- [TASK TO COMPLETE]: Nothing but the lines from the one with "Task: Click favourite" through the last line of the data should be restated, each word for word.

#### RECORDS PROVIDED

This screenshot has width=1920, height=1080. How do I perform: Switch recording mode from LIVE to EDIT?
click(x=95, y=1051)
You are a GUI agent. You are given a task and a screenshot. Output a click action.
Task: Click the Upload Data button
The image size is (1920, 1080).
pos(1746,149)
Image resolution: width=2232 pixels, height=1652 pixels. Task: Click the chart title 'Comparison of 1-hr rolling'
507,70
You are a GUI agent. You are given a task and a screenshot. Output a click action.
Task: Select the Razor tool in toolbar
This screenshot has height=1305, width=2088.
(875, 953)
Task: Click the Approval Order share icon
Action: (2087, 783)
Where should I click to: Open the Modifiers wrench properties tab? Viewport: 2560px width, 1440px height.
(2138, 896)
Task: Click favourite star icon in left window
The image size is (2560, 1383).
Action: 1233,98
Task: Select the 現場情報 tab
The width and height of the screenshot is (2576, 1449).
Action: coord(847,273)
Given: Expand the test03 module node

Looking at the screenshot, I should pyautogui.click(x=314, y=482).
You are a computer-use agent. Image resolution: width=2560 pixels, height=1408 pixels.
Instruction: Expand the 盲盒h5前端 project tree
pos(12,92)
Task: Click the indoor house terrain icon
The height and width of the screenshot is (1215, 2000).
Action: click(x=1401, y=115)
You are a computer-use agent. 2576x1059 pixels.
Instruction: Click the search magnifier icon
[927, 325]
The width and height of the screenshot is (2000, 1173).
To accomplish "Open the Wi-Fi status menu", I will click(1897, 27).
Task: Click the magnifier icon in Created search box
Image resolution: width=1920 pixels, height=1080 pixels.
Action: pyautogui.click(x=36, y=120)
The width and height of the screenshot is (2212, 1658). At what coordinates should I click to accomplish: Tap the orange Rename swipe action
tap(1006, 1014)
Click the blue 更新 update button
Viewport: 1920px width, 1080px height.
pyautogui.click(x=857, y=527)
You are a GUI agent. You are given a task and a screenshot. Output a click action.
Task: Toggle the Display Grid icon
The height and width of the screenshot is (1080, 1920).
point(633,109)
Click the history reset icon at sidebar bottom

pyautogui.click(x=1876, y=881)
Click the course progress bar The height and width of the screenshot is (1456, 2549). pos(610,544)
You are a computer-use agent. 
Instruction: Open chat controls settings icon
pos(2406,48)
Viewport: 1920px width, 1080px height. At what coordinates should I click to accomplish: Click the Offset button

########

- [SOLUTION BELOW]:
Task: Click favourite star icon in left window
The image size is (2560, 1383).
Action: 1233,98
Task: Select the 現場情報 tab
The width and height of the screenshot is (2576, 1449).
Action: coord(847,273)
Given: Expand the test03 module node

Looking at the screenshot, I should pyautogui.click(x=314, y=482).
You are a computer-use agent. Image resolution: width=2560 pixels, height=1408 pixels.
Instruction: Expand the 盲盒h5前端 project tree
pos(12,92)
Task: Click the indoor house terrain icon
The height and width of the screenshot is (1215, 2000).
Action: click(x=1401, y=115)
You are a computer-use agent. 2576x1059 pixels.
Instruction: Click the search magnifier icon
[927, 325]
The width and height of the screenshot is (2000, 1173).
To accomplish "Open the Wi-Fi status menu", I will click(1897, 27).
Task: Click the magnifier icon in Created search box
Image resolution: width=1920 pixels, height=1080 pixels.
Action: pyautogui.click(x=36, y=120)
The width and height of the screenshot is (2212, 1658). At what coordinates should I click to accomplish: Tap the orange Rename swipe action
tap(1006, 1014)
Click the blue 更新 update button
Viewport: 1920px width, 1080px height.
pyautogui.click(x=857, y=527)
You are a GUI agent. You are given a task and a screenshot. Output a click action.
Task: Toggle the Display Grid icon
The height and width of the screenshot is (1080, 1920).
point(633,109)
Click the history reset icon at sidebar bottom

pyautogui.click(x=1876, y=881)
Click the course progress bar The height and width of the screenshot is (1456, 2549). pos(610,544)
You are a computer-use agent. 
Instruction: Open chat controls settings icon
pos(2406,48)
Viewport: 1920px width, 1080px height. At what coordinates should I click to accomplish: Click the Offset button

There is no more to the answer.